Supplied text —

—————

IN THE UNITED STATES DISTRICT COURT FOR THE NORTHERN DISTRICT OF ILLINOIS EASTERN DIVISION
February 26, 2010
CHARLES SHARP (B-64625), PLAINTIFF,
COLLEEN FRANKLIN, SANDRA HAWKINS AND JOHNNIE FRANKLIN,*FN1 DEFENDANTS.
The opinion of the court was delivered by: Hon. Ronald A. Guzman United States Judge
Judge Ronald A. Guzmán
MEMORANDUM OPINION AND ORDER
Charles Sharp has sued Stateville Correctional Center employees pursuant to 42 U.S.C. § 1983 alleging that: (1) Colleen Franklin, his inmate counselor, ignored his complaints about abuse he suffered at the hands of another correctional officer and retaliated against him for filing a grievance about her conduct; (2) Johnnie Franklin, who is Colleen's husband as well as a Stateville employee, threatened plaintiff; and (3) Sandra Hawkins, a Stateville grievance counselor, ignored plaintiff's grievances. Defendants have moved for summary judgment pursuant to Federal Rule of Civil Procedure 56. For the following reasons, the Court grants the motion.
Plaintiff was incarcerated at Stateville in 2005. In April 2005, Correctional Officer Paul Buchanan used excessive force against plaintiff. (R. 1, Compl. at 6.) Plaintiff complained about the excessive force, but Colleen Franklin (plaintiff's counselor at Stateville) ignored his complaints. On June 6, 2005, plaintiff filed a grievance about Colleen Franklin's unprofessional conduct, asserting that she spent much of her time talking to her husband (Johnnie Franklin) instead of tending to the prisoners in her area of the prison. (R. 80-2, Defs.' Rule 56.1 Stmt., Ex. G (grievance); Ex. C, Pl.'s Dep. at 16-17.) Because plaintiff checked the box on the grievance form indicating that it was an emergency, the grievance was not reviewed by Sandra Hawkins (grievance counselor), but instead by Warden Deirdre Battaglia, who determined that the grievance was not an emergency and returned it with the instruction that plaintiff refile it not as an emergency. (R. 80-2, Ex. G.) Plaintiff did not refile the grievance, possibly because he did not receive Battaglia's response until after he was transferred to another prison. (R. 80-2, Ex. C, Pl.'s Dep. at 17.)
Between June 10th and 20th, plaintiff asked Colleen Franklin several times about the grievance, but he did not get a response. (Id. at 19-20.) On June 22, 2005, plaintiff wrote a letter to Colleen Franklin, stating that he needed to speak to her "face to face as my counselor." Plaintiff stated that Colleen Franklin had not provided plaintiff with copies of his grievances or his affidavit. Plaintiff further stated, "what I need to talk to you about is very detrimental to your marriage. I mean no harm nor do I need any trouble. If your husband or anyone else messes with me about the letter, I will go public with what I know starting with the warden" which will "jeopardize your job." Plaintiff threatened that if Colleen Franklin did not speak to him by Wednesday of the following week, "I'm going to the warden, your husband, Springfield." (R. 80-2, Ex. D.) According to plaintiff, his threats were meant to get Colleen Franklin's attention so that he could talk to her about other issues, such as his ailing mother, going to the funeral if she died, and getting his cellmate's property back for him. (R. 84-2, Ex. C, Pl.'s Dep. at 24-25.)

—————

Stored data —
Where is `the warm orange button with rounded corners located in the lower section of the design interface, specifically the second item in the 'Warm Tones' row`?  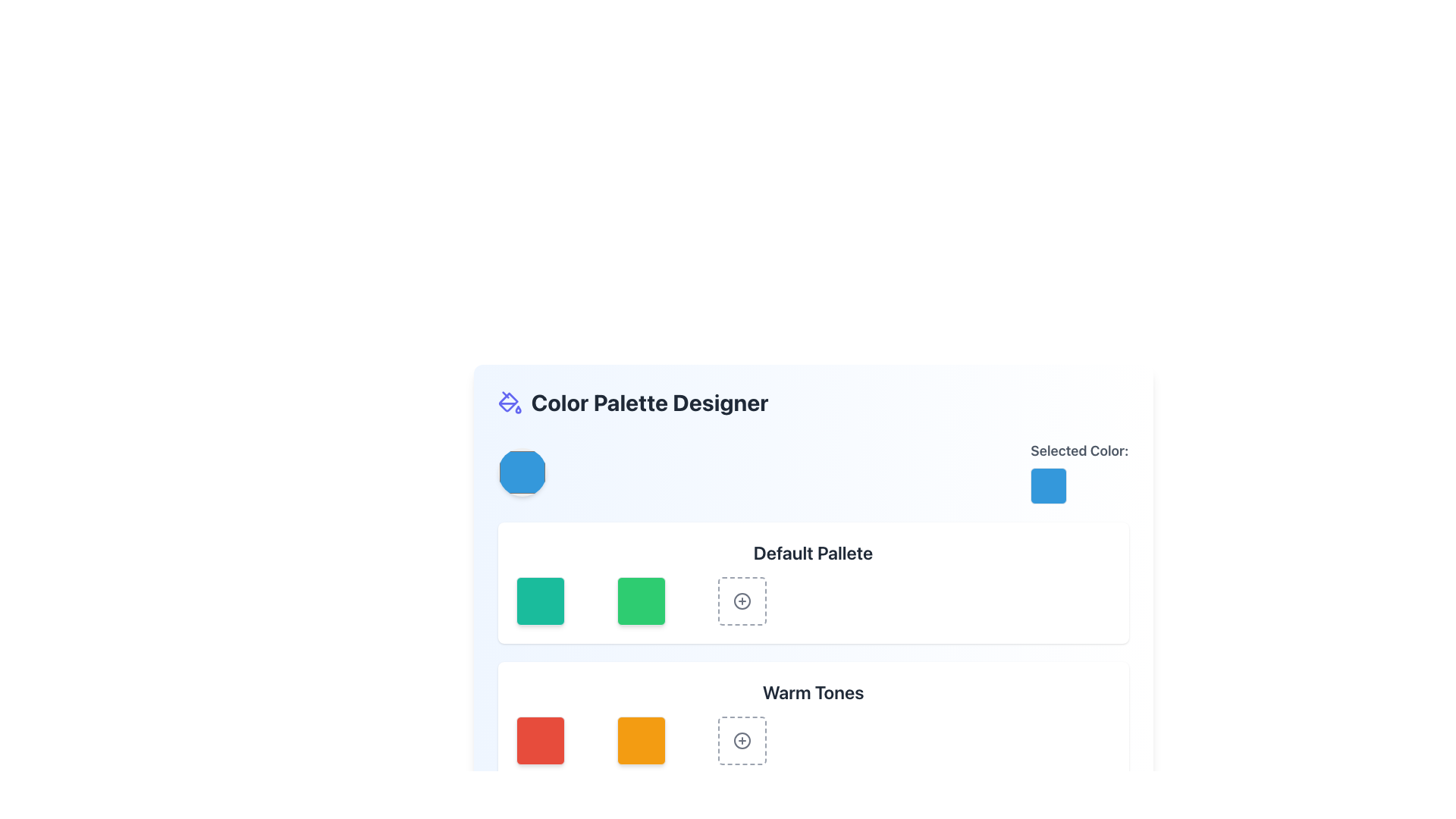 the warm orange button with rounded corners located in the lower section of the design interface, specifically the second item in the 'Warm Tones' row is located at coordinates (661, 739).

—————

Exercise instructions —
a. From the memorandum opinion, set down the stretch from "The opinion of" through "grants the motion.".
b. Answer the following from the memorandum opinion:
(i) Under what statute has Charles Sharp brought suit?
(ii) Who reviewed the June 6, 2005 grievance in place of Sandra Hawkins?
(iii) On what date did the plaintiff write his letter to Colleen Franklin?

Expected responses —
a.
The opinion of the court was delivered by: Hon. Ronald A. Guzman United States Judge
Judge Ronald A. Guzmán
MEMORANDUM OPINION AND ORDER
Charles Sharp has sued Stateville Correctional Center employees pursuant to 42 U.S.C. § 1983 alleging that: (1) Colleen Franklin, his inmate counselor, ignored his complaints about abuse he suffered at the hands of another correctional officer and retaliated against him for filing a grievance about her conduct; (2) Johnnie Franklin, who is Colleen's husband as well as a Stateville employee, threatened plaintiff; and (3) Sandra Hawkins, a Stateville grievance counselor, ignored plaintiff's grievances. Defendants have moved for summary judgment pursuant to Federal Rule of Civil Procedure 56. For the following reasons, the Court grants the motion.

b.
(i) 42 U.S.C. § 1983
(ii) Warden Deirdre Battaglia
(iii) June 22, 2005